A football club was caught offside when it fell for a feng shui scam at the hands of television pranksters.

Guy de Beaujeu and Patrick Stockhausen persuaded Bristol Rovers officials they could enhance the club's results by such devices as installing a fish tank containing plastic fish behind the goal and ordering staff to make sure all toilet seats were down at all times.

Their other requirements included erecting an ornamental ceramic frog above the stadium entrance, placing potted house plants in all four corners of the players' dressing room, and hanging wind chimes around the stadium.

Gullible staff carried out all the recommendations made by the "experts in the ancient Chinese art" in an effort to beat second division rivals Gillingham. But the mumbo jumbo failed to create the right aura - and Rovers lost 1-0.

Yesterday Mr De Beaujeu, 32, said: "They fell for it, hook, line and sinker.
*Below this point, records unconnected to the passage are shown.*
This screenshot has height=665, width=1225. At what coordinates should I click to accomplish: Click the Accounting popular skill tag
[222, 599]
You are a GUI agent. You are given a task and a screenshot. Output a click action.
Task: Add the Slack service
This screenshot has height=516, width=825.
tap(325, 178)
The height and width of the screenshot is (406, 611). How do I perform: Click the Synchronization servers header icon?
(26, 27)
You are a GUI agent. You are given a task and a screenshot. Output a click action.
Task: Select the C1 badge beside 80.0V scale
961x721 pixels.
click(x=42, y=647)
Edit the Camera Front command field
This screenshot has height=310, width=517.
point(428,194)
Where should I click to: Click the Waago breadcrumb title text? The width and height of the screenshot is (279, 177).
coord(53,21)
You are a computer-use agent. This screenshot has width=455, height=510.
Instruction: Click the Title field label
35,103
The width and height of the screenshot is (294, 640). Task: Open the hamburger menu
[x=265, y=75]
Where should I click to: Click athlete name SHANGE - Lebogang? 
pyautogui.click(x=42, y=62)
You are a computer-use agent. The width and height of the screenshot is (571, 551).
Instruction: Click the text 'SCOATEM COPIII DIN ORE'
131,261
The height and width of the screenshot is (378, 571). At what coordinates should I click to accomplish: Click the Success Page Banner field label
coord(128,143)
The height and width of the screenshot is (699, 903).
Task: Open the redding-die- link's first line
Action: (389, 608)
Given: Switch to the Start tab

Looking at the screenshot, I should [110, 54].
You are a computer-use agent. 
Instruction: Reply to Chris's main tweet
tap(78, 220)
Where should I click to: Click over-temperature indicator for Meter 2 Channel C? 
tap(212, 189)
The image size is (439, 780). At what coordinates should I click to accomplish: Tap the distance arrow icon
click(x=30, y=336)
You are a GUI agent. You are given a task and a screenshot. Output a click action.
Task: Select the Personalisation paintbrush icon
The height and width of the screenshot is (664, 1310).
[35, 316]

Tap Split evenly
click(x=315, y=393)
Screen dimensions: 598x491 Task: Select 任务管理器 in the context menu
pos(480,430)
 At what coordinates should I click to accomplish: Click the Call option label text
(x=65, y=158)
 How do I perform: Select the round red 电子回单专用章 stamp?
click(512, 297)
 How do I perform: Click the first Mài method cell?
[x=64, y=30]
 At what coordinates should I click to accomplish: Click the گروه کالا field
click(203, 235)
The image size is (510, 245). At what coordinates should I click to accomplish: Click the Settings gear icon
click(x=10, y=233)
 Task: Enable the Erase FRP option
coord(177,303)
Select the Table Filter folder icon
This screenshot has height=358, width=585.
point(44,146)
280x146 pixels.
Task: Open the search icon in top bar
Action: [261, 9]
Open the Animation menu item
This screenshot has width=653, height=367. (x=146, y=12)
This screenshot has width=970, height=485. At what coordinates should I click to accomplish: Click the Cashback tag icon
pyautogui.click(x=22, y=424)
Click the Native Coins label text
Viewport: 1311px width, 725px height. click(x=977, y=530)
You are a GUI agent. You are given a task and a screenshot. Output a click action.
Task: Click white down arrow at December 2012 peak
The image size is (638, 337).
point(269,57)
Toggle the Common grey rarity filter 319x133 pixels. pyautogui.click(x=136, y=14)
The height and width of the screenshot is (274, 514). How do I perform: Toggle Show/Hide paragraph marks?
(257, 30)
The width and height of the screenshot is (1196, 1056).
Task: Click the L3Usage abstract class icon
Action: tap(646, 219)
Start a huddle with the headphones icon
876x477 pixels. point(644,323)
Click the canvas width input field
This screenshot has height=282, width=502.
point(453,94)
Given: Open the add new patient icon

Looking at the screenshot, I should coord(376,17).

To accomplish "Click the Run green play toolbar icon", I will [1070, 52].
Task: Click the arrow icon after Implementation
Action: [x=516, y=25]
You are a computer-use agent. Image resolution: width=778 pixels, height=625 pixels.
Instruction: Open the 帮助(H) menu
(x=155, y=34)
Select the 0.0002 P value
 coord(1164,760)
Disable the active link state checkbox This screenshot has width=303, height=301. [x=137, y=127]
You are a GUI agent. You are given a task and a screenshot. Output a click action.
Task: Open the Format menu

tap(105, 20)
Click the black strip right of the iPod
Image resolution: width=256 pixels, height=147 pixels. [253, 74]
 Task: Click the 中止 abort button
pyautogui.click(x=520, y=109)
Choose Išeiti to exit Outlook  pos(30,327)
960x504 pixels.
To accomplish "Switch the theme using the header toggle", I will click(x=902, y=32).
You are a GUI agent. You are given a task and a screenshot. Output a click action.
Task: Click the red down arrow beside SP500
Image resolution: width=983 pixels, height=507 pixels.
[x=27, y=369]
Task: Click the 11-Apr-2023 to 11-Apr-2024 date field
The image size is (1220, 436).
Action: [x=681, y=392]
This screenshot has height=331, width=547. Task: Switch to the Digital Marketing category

They did everything we asked without question."

Mr De Beaujeu and Mr Stockhausen, who are based in Bristol, staged the stunt for a comedy series, The Gatecrashers, which they filmed last year for ITV2.

One of their producers telephoned Bristol Rovers and told the club they were making a documentary about the power of feng shui.

The ancient art is believed to balance one's surroundings and induce general well-being.

Rovers agreed to let the pair into their Memorial Ground stadium in the hope that this might boost the team's performance.

The duo duly arrived with a cameraman two hours before the kick-off of Rovers' tie against Gillingham, armed with bags of supposed feng shui paraphernalia.